Exercise instructions —
Edit the records starting with the line that contains "has width=1278, height=684." and going on through the end of the records: reproduce those lines with "screenshot" replaced by "screen capture" and everything else unchanged. Leave the pictures out of the answer.

Provided material —
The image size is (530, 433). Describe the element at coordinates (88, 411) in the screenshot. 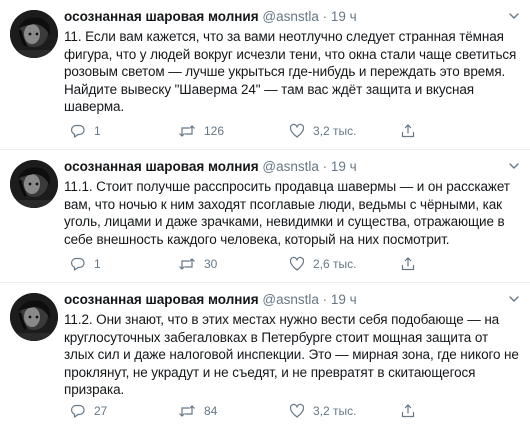

I see `reply-button: 27` at that location.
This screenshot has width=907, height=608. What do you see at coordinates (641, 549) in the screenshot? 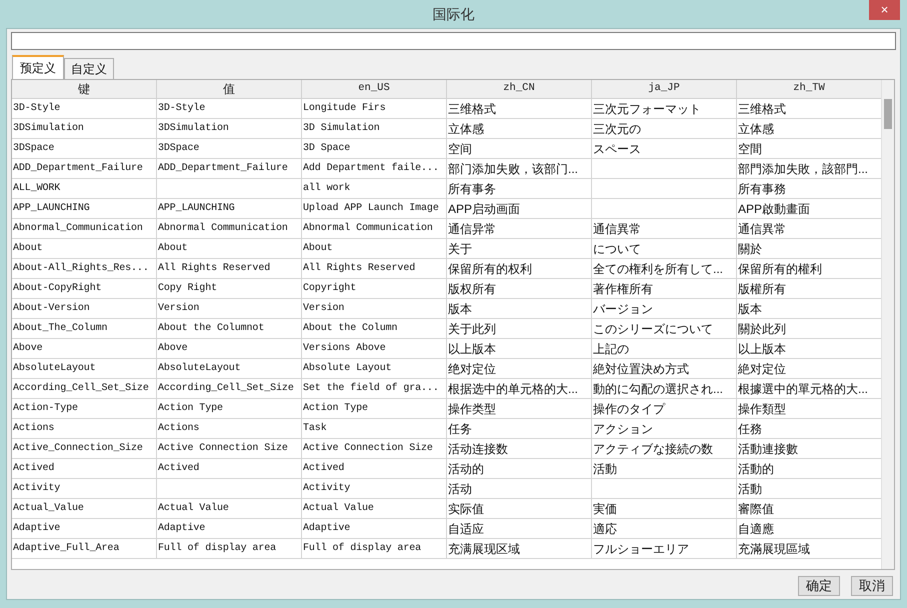
I see `table-cell-text: フルショーエリア` at bounding box center [641, 549].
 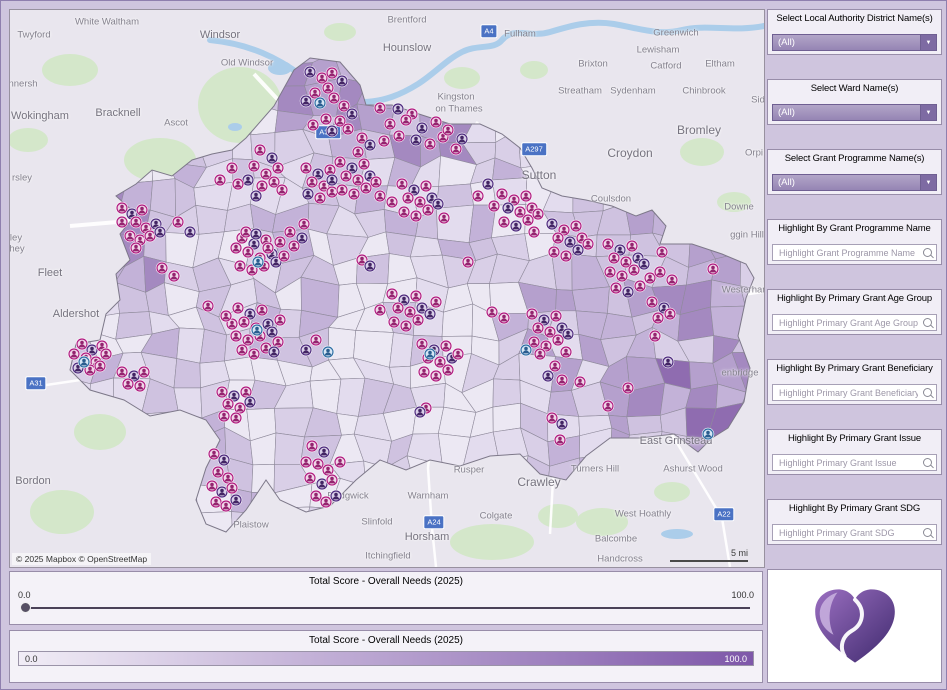 I want to click on highlight-beneficiary-search, so click(x=854, y=392).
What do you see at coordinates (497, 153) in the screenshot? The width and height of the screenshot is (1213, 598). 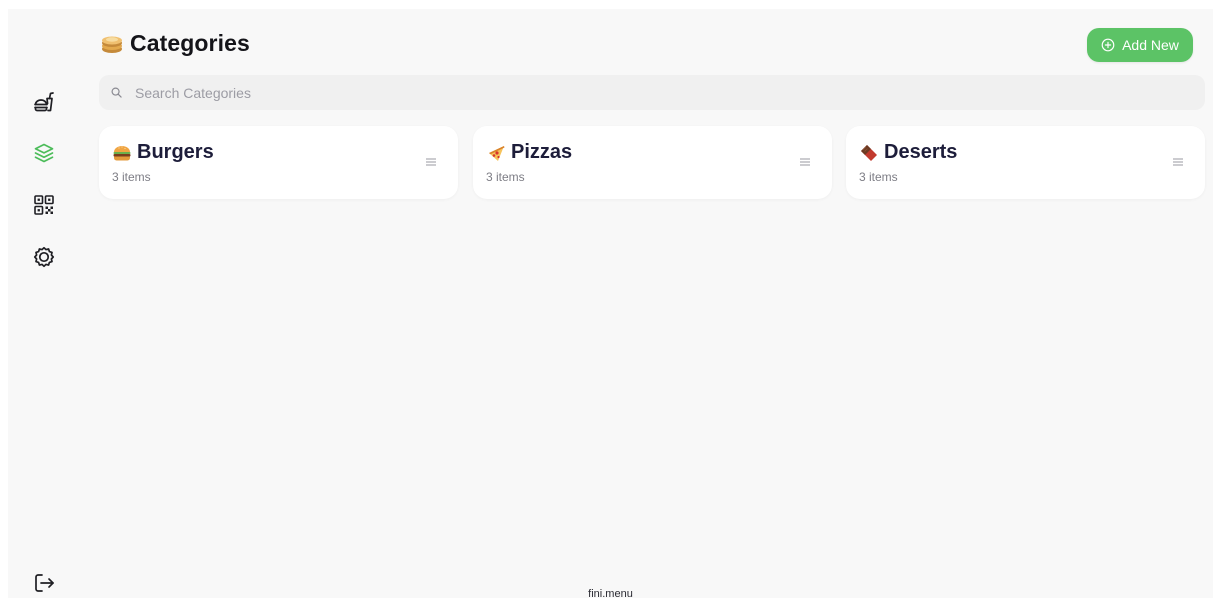 I see `pizza-icon` at bounding box center [497, 153].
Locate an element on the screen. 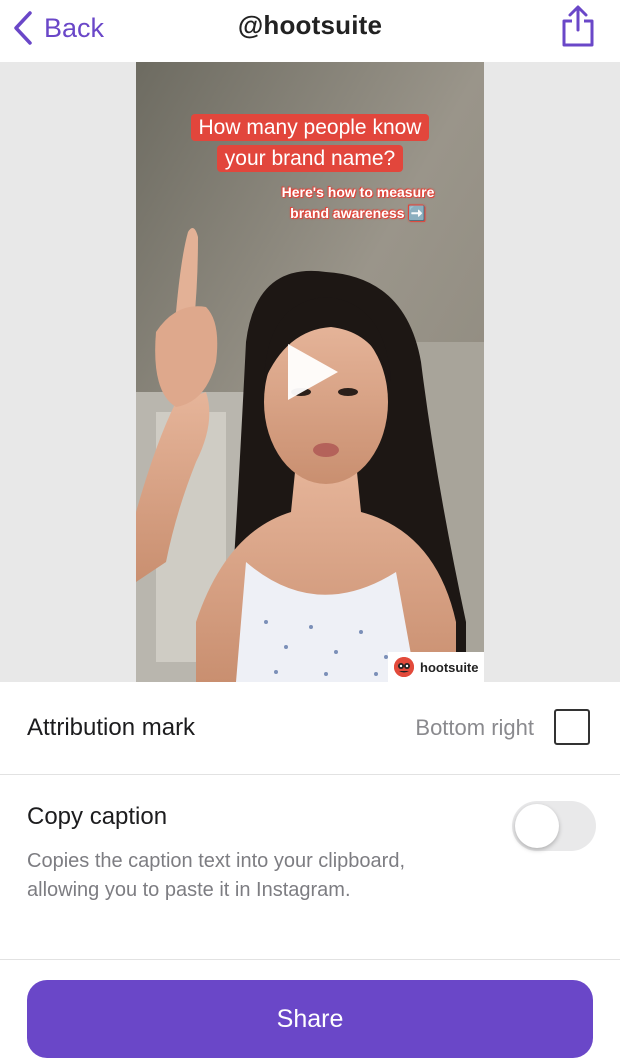  page-title: @hootsuite is located at coordinates (310, 25).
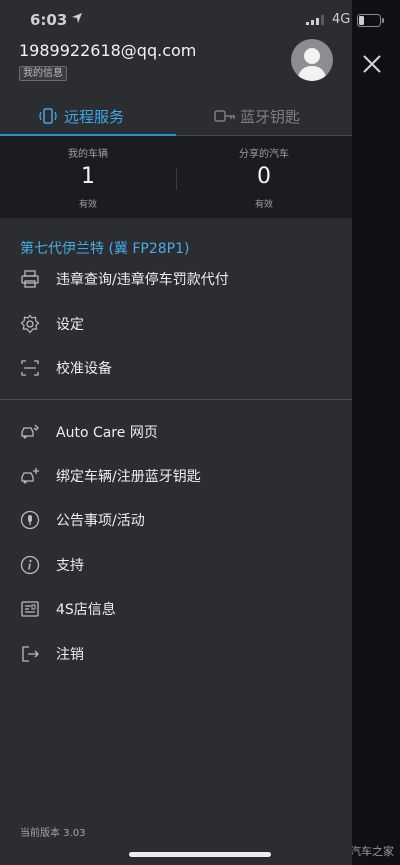  Describe the element at coordinates (84, 369) in the screenshot. I see `menu-label: 校准设备` at that location.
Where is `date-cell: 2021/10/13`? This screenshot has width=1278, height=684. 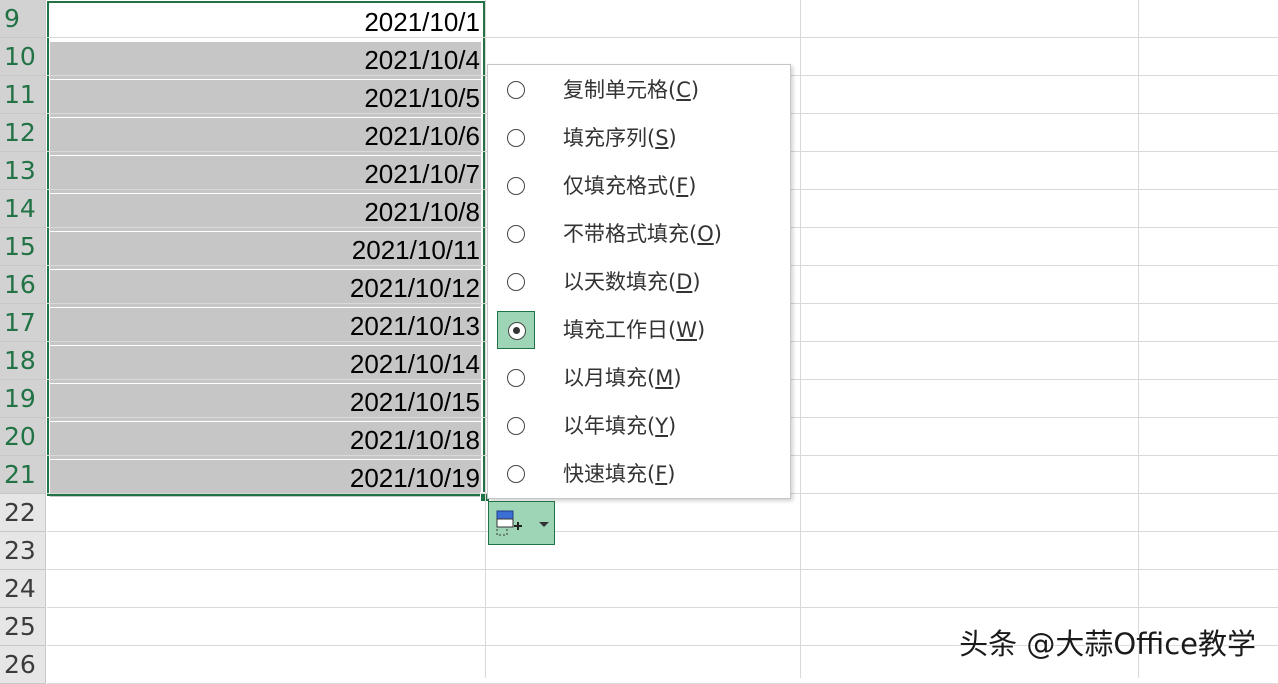
date-cell: 2021/10/13 is located at coordinates (266, 326).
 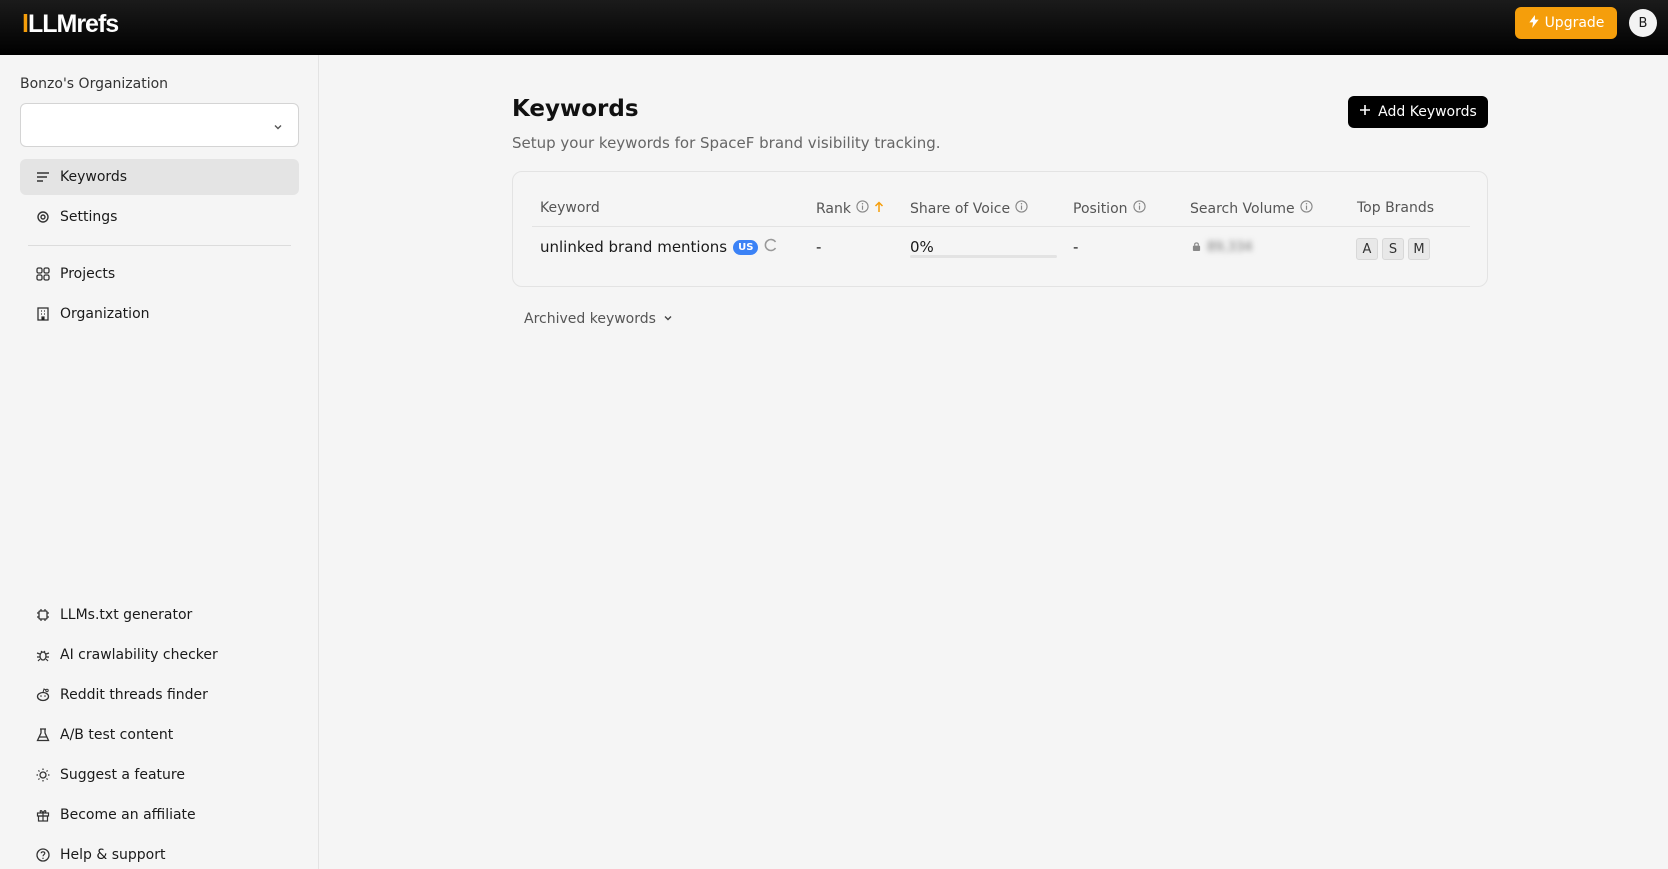 I want to click on column-header-top-brands: Top Brands, so click(x=1396, y=208).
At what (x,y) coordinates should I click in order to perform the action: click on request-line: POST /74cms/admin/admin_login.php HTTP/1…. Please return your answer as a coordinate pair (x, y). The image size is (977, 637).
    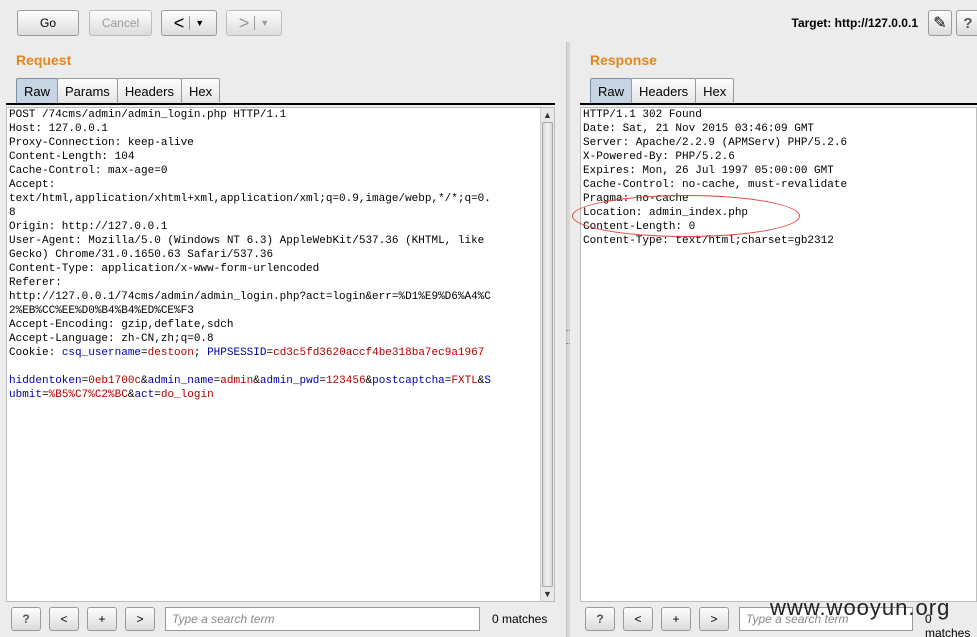
    Looking at the image, I should click on (148, 115).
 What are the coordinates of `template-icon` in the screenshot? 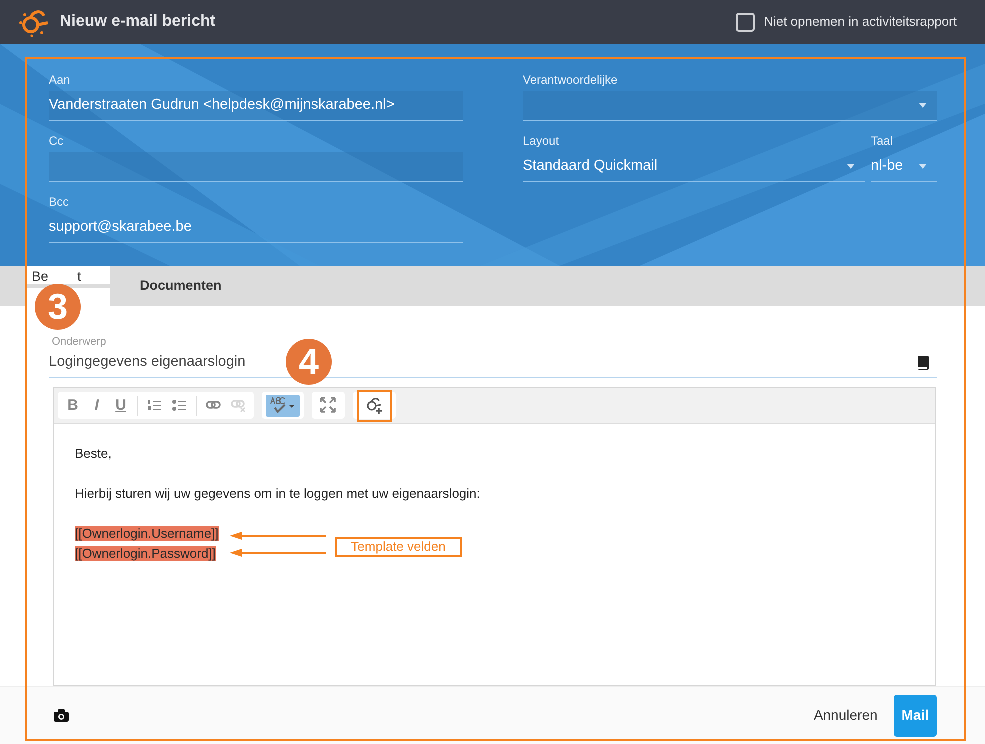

Output for this task —
Where is `date-cell: 2021/10/13`? This screen capture has width=1278, height=684. 
date-cell: 2021/10/13 is located at coordinates (266, 326).
  I want to click on column-header-top-brands: Top Brands, so click(x=1396, y=208).
At what (x,y) coordinates should I click in order to perform the action: click on request-line: POST /74cms/admin/admin_login.php HTTP/1…. Please return your answer as a coordinate pair (x, y). The image size is (977, 637).
    Looking at the image, I should click on (148, 115).
 What are the coordinates of `template-icon` in the screen capture? 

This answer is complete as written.